As shown in FIGS. 1 and 3, the position of the cam 28 relative to the pedal arm 20 is determined by the pivot axis 24 and the pivot arm 20 of the cam as defined by the pivot pin 24. It is retained by pivot links 40 extending between the pivot points. The pivot link 40 is preferably pivotally fixed to the upper end of the frame member 14 by the pivot pin 24 so as to extend along the pivot arm 20. The lower end of the pivot link 40 may be fixed to the cam 28 by the pivot pin 42 of the cam to coincide with the rotation axis 32 of the cam. As such, the pivot link 40 ensures that the cam 28 stays in place against the cam-shaped outer portion of the pedal arm 20. With respect to the biasing effect of the push rod 34, a complete contact can always be maintained between the cam outer portion 30 of the cam 28 and the surface of the pedal arm of the pivot arm 20 so that complete mechanical motion therebetween is achieved. Secured. As described above, it is also possible to operate the pedal arm 20 to deflect the peal arm 20 against the cam 28 or the link to deflect the cam 28 against the pedal arm 20. A helical spring (not shown) may be provided for actuation through 40. In addition, the pivot link 40 prevents the position of the pivot hole 36, ie the push rod 34, of the push rod relative to the master cylinder 12 by the rotation of the cam 28. Thus, deformation of the push rod 34 can be avoided while the cam 28 is being adjusted to the pedal arm 20.

As shown in FIGS. 1 to 3, the cam 28 is mounted on a drive motor 44 that operates a helical drive shaft 46, such as a rod screw or lead screw, rotatably coupled to the cam 28. It is preferable to rotate. Although any suitable type of drive motor 44 can be used, it is desirable for the environment of the automobile cabin to use an electric drive motor with low noise. As shown, the drive motor 44 can be pivotally fixed directly to the pedal arm 20 by the pivot pin 50 and is supported by the C-type clip.
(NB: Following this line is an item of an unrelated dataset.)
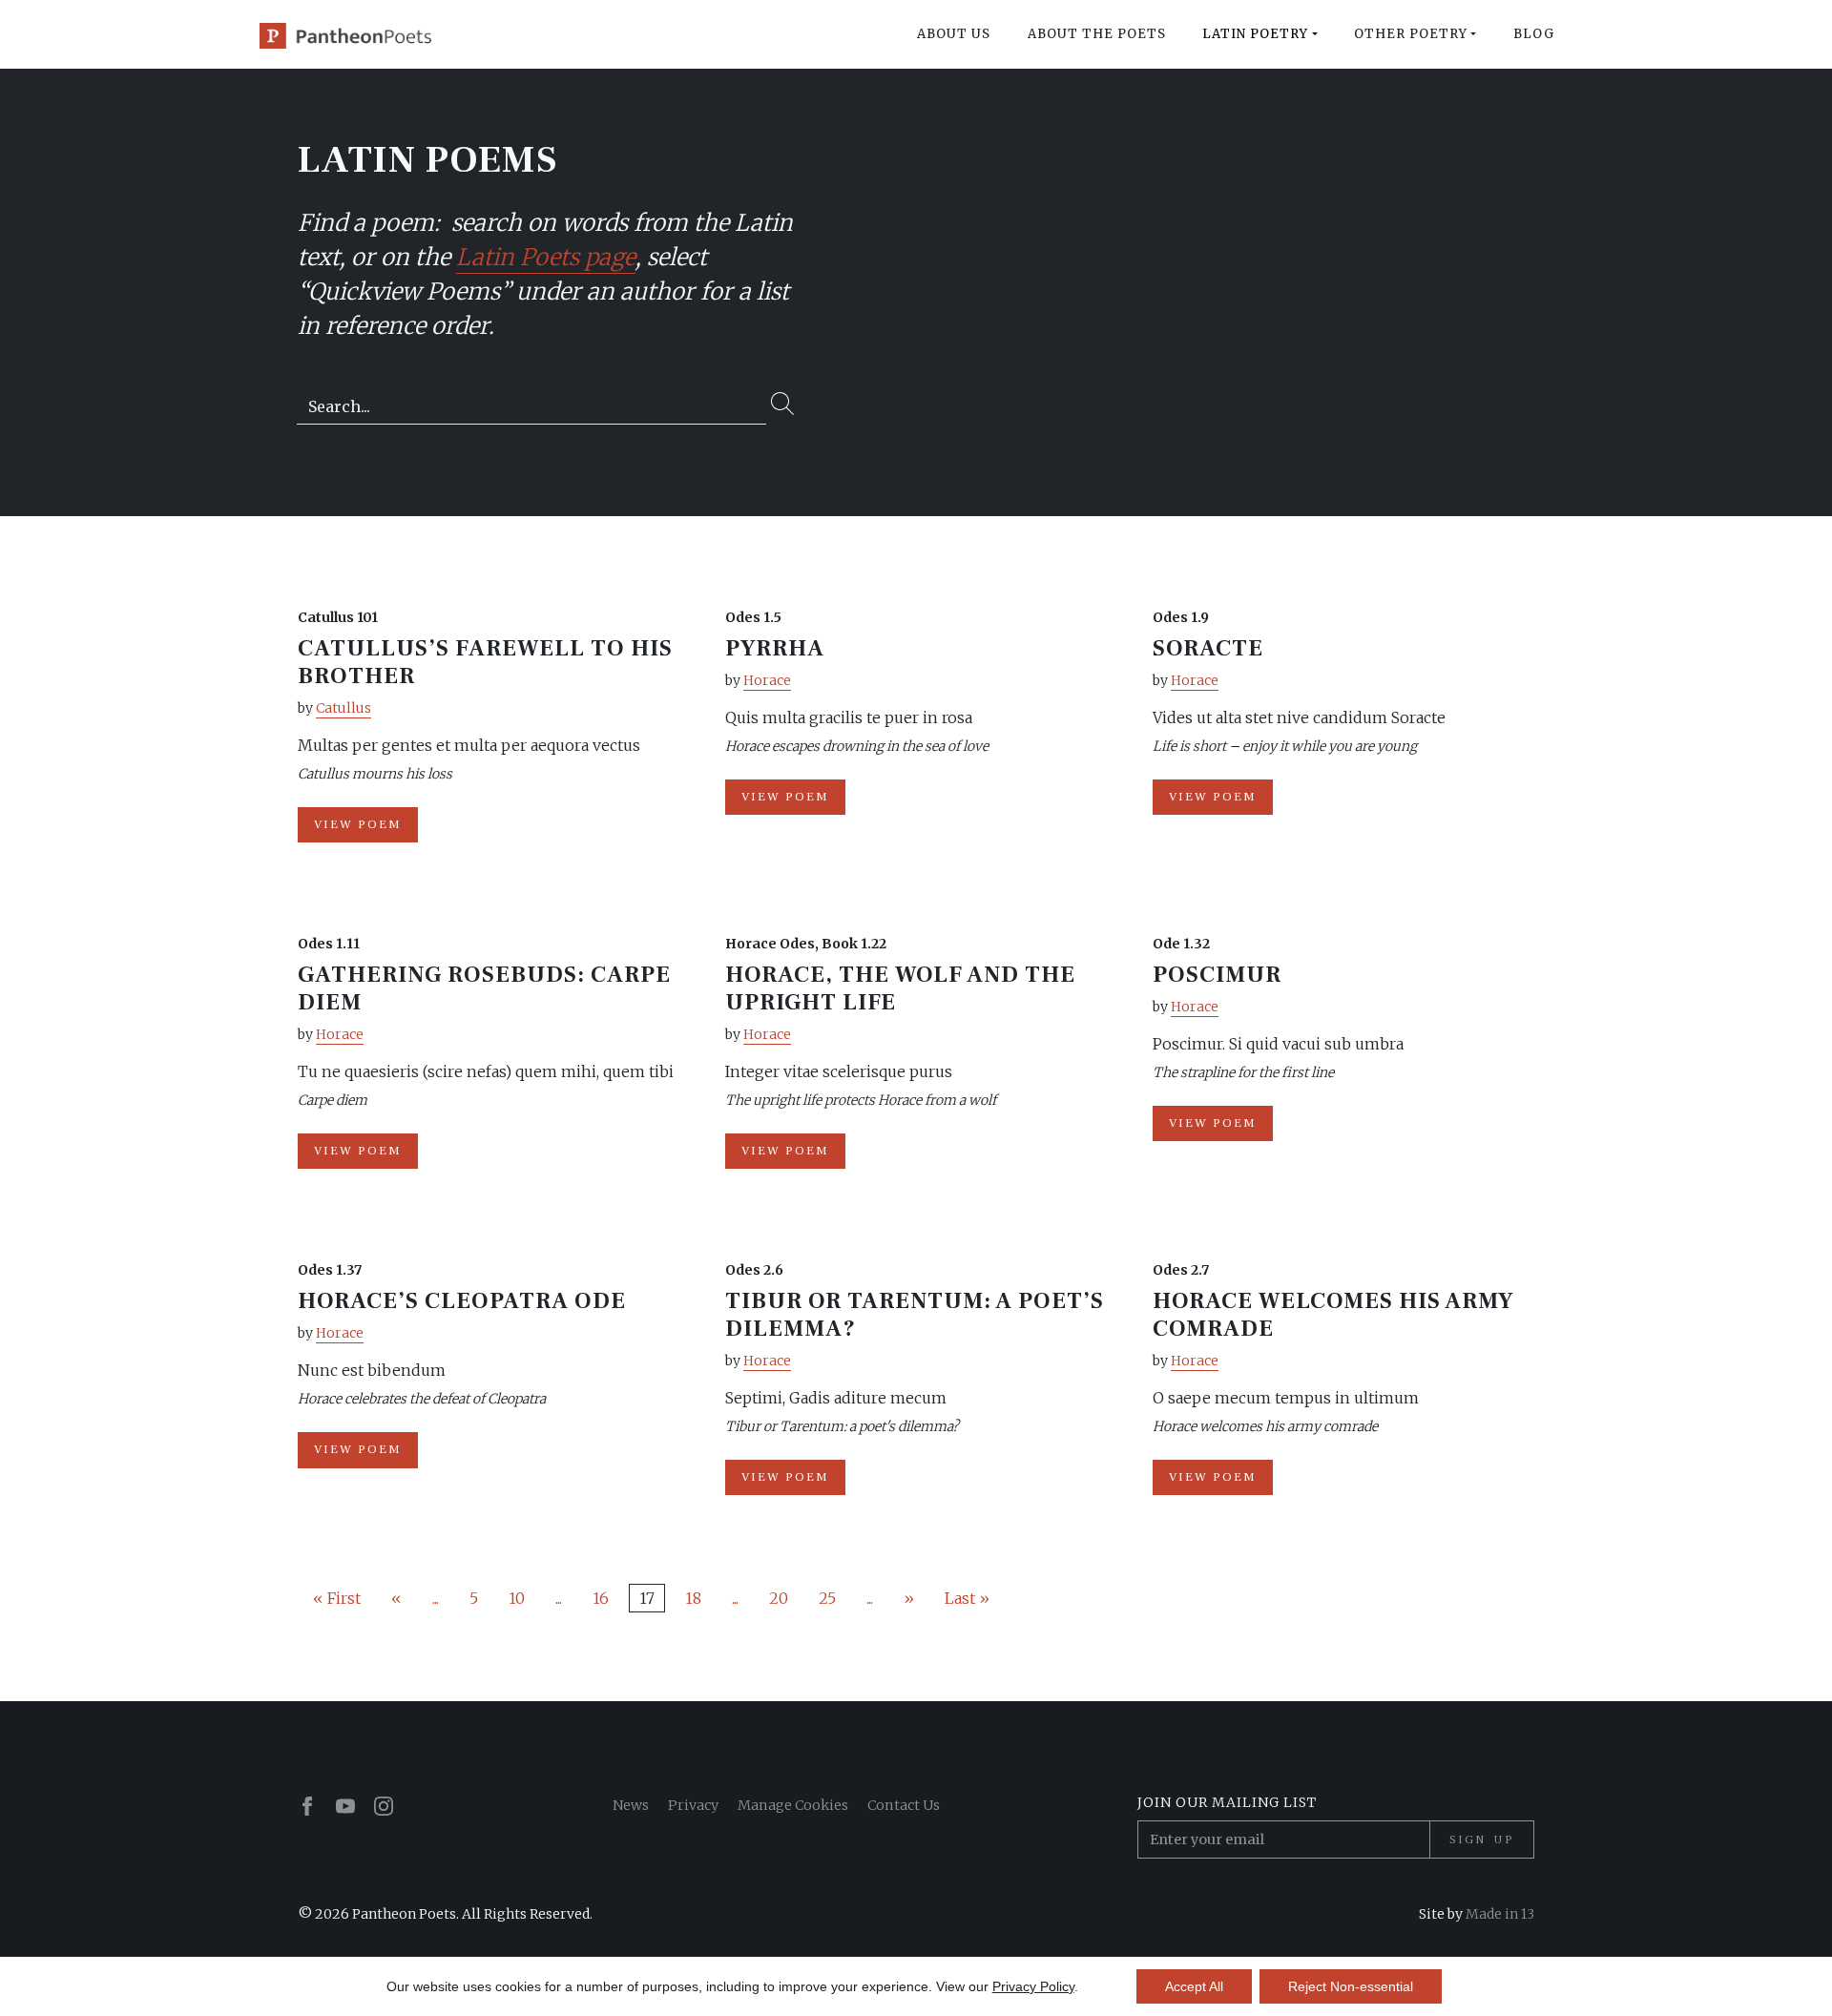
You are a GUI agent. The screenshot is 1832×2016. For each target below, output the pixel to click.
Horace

The helical drive shaft 46 is pivotally fixed to the cam 28 by a pivot pin 48 which is pivotally fastened to the cam 28. The helical drive shaft 46 is screwed into a bore (see FIG. 3) which is threaded in a radial direction passing through the pivot pin 48 with a direction perpendicular to the pivot axis of the pivot pin 48. As a result, when the helical drive shaft 46 is rotated by the drive motor 44, the pivot pin 48 is driven up and down the entire length of the helical drive shaft in accordance with the rotational direction of the helical drive shaft 46. When the pivot pin 48 moves along the helical drive shaft 46, the cam 28 is forced to rotate about the rotation axis 32 such that the pedal arm 20 is pushed with the rotation axis 32 of the cam and the push rod. The same rotational motion occurs with respect to the pivot hole 36 of the "

An important advantage of the adjusting device according to the present invention is that by selectively powering the drive motor 44, the cam 28 moves back and forth the position of the pedal arm 20 in accordance with the driver's request to select the optimum position. Can be rotated. As a result, the driver can not only adjust the seat position with respect to the control pedal 10, but also adjust the control pedal 10 itself to the position most comfortable for the driver. By using the present invention, the seat adjusting device can be more concise because the driver's seat adjustment function is no longer needed to reach the pedal. The control pedal according to the invention can be adjusted to pivotally move towards the seat.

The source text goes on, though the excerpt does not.